» TASK INSTRUCTIONS: Update the BL-3050 article text from "For all author" to "agent dubbed BL-3050.", inclusive, with "bacterial" changed to "yeast".

» DOCUMENT EXCERPT:
Email updates

Keep up to date with the latest news and content from BMC Pharmacology and Toxicology and BioMed Central.

Open Access Research article

In vivo administration of BL-3050: highly stable engineered PON1-HDL complexes

Leonid Gaidukov1, Dganit Bar2, Shiri Yacobson1, Esmira Naftali2, Olga Kaufman2, Rinat Tabakman2, Dan S Tawfik1* and Etgar Levy-Nissenbaum2*

Author Affiliations

1 Department of Biological Chemistry, Weizmann Institute of Science, Rehovot 76100, Israel

2 BioLine Innovations Jerusalem, LP, 19 Hartum Street, Jerusalem, Israel

For all author emails, please log on.

BMC Clinical Pharmacology 2009, 9:18  doi:10.1186/1472-6904-9-18

Published: 17 November 2009

Abstract

Background

Serum paraoxonase (PON1) is a high density lipoprotein (HDL)-associated enzyme involved in organophosphate (OP) degradation and prevention of atherosclerosis. PON1 comprises a potential candidate for in vivo therapeutics, as an anti-atherogenic agent, and for detoxification of pesticides and nerve agents. Because human PON1 exhibits limited stability, engineered, recombinant PON1 (rePON1) variants that were designed for higher reactivity, solubility, stability, and bacterial expression, are candidates for treatment. This work addresses the feasibility of in vivo administration of rePON1, and its HDL complex, as a potentially therapeutic agent dubbed BL-3050.

» DATA SHOWN:
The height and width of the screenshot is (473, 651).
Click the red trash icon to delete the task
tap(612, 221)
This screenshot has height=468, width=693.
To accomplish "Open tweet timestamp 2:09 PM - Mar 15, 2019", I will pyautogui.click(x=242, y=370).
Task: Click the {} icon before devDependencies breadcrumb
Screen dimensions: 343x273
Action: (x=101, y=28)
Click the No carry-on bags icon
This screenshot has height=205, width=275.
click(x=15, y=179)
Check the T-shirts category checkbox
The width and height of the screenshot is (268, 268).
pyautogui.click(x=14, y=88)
...
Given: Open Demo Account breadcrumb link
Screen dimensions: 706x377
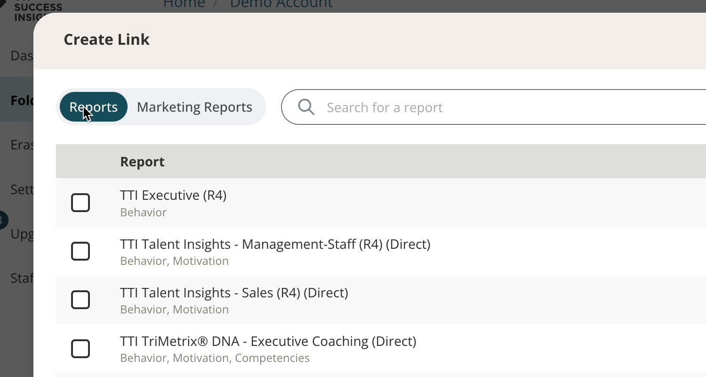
==
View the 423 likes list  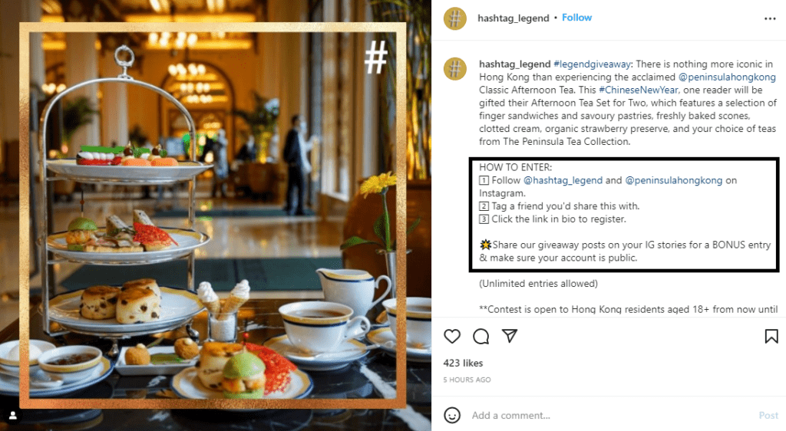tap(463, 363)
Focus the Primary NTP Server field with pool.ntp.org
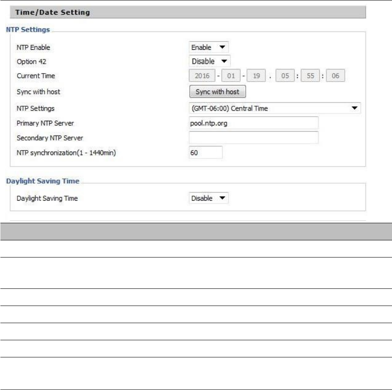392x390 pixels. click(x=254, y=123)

» TASK RESPONSE:
For all author emails, please log on.

BMC Clinical Pharmacology 2009, 9:18  doi:10.1186/1472-6904-9-18

Published: 17 November 2009

Abstract

Background

Serum paraoxonase (PON1) is a high density lipoprotein (HDL)-associated enzyme involved in organophosphate (OP) degradation and prevention of atherosclerosis. PON1 comprises a potential candidate for in vivo therapeutics, as an anti-atherogenic agent, and for detoxification of pesticides and nerve agents. Because human PON1 exhibits limited stability, engineered, recombinant PON1 (rePON1) variants that were designed for higher reactivity, solubility, stability, and yeast expression, are candidates for treatment. This work addresses the feasibility of in vivo administration of rePON1, and its HDL complex, as a potentially therapeutic agent dubbed BL-3050.